### About this task
Would you reproduce the whole listing below without altering a single word?

(Entries provided begins)

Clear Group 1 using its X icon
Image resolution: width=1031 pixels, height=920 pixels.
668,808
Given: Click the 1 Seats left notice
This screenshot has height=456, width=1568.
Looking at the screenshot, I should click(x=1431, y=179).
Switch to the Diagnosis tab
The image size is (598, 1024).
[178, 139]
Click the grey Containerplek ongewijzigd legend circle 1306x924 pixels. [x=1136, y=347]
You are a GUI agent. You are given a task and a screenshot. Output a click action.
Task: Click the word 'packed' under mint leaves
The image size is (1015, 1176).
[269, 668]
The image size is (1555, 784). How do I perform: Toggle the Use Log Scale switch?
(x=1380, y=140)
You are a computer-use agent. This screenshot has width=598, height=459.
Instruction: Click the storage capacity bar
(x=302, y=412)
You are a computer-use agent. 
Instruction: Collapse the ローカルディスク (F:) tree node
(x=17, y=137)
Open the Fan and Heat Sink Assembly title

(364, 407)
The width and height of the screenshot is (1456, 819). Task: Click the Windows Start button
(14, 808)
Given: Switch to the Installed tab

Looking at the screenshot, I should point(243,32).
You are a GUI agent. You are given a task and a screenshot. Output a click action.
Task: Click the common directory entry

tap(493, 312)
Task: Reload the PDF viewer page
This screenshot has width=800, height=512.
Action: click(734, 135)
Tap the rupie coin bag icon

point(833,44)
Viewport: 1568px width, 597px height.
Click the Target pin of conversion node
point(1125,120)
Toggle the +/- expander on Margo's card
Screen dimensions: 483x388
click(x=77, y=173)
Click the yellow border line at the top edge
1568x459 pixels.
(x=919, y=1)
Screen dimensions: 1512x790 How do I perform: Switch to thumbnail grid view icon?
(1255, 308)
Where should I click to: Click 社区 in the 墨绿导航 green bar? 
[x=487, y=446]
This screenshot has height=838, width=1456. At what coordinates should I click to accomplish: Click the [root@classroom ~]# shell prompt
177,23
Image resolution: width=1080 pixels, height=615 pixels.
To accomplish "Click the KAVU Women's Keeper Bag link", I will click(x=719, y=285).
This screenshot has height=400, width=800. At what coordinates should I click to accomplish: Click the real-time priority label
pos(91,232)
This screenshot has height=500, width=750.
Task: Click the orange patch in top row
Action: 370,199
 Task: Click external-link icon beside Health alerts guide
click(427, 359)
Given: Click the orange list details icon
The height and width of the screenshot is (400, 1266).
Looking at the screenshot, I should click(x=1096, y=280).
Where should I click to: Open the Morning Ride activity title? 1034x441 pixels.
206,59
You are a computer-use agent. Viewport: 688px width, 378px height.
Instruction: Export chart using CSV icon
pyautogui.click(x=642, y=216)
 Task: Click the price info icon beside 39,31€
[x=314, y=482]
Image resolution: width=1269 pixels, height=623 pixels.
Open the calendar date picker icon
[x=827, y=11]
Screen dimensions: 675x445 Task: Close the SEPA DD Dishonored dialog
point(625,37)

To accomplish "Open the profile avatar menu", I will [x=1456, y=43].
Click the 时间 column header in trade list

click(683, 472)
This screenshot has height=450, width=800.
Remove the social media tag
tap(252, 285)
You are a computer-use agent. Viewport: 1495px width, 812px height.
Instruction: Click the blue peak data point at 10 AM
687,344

(Entries provided ends)

### Answer box
Clear Group 1 using its X icon
Image resolution: width=1031 pixels, height=920 pixels.
668,808
Given: Click the 1 Seats left notice
This screenshot has height=456, width=1568.
Looking at the screenshot, I should click(x=1431, y=179).
Switch to the Diagnosis tab
The image size is (598, 1024).
[178, 139]
Click the grey Containerplek ongewijzigd legend circle 1306x924 pixels. [x=1136, y=347]
You are a GUI agent. You are given a task and a screenshot. Output a click action.
Task: Click the word 'packed' under mint leaves
The image size is (1015, 1176).
[269, 668]
The image size is (1555, 784). How do I perform: Toggle the Use Log Scale switch?
(x=1380, y=140)
You are a computer-use agent. This screenshot has width=598, height=459.
Instruction: Click the storage capacity bar
(x=302, y=412)
You are a computer-use agent. 
Instruction: Collapse the ローカルディスク (F:) tree node
(x=17, y=137)
Open the Fan and Heat Sink Assembly title

(364, 407)
The width and height of the screenshot is (1456, 819). Task: Click the Windows Start button
(14, 808)
Given: Switch to the Installed tab

Looking at the screenshot, I should point(243,32).
You are a GUI agent. You are given a task and a screenshot. Output a click action.
Task: Click the common directory entry

tap(493, 312)
Task: Reload the PDF viewer page
This screenshot has width=800, height=512.
Action: click(734, 135)
Tap the rupie coin bag icon

point(833,44)
Viewport: 1568px width, 597px height.
Click the Target pin of conversion node
point(1125,120)
Toggle the +/- expander on Margo's card
Screen dimensions: 483x388
click(x=77, y=173)
Click the yellow border line at the top edge
1568x459 pixels.
(x=919, y=1)
Screen dimensions: 1512x790 How do I perform: Switch to thumbnail grid view icon?
(1255, 308)
Where should I click to: Click 社区 in the 墨绿导航 green bar? 
[x=487, y=446]
This screenshot has height=838, width=1456. At what coordinates should I click to accomplish: Click the [root@classroom ~]# shell prompt
177,23
Image resolution: width=1080 pixels, height=615 pixels.
To accomplish "Click the KAVU Women's Keeper Bag link", I will click(x=719, y=285).
This screenshot has height=400, width=800. At what coordinates should I click to accomplish: Click the real-time priority label
pos(91,232)
This screenshot has height=500, width=750.
Task: Click the orange patch in top row
Action: 370,199
 Task: Click external-link icon beside Health alerts guide
click(427, 359)
Given: Click the orange list details icon
The height and width of the screenshot is (400, 1266).
Looking at the screenshot, I should click(x=1096, y=280).
Where should I click to: Open the Morning Ride activity title? 1034x441 pixels.
206,59
You are a computer-use agent. Viewport: 688px width, 378px height.
Instruction: Export chart using CSV icon
pyautogui.click(x=642, y=216)
 Task: Click the price info icon beside 39,31€
[x=314, y=482]
Image resolution: width=1269 pixels, height=623 pixels.
Open the calendar date picker icon
[x=827, y=11]
Screen dimensions: 675x445 Task: Close the SEPA DD Dishonored dialog
point(625,37)

To accomplish "Open the profile avatar menu", I will [x=1456, y=43].
Click the 时间 column header in trade list

click(683, 472)
This screenshot has height=450, width=800.
Remove the social media tag
tap(252, 285)
You are a computer-use agent. Viewport: 1495px width, 812px height.
Instruction: Click the blue peak data point at 10 AM
687,344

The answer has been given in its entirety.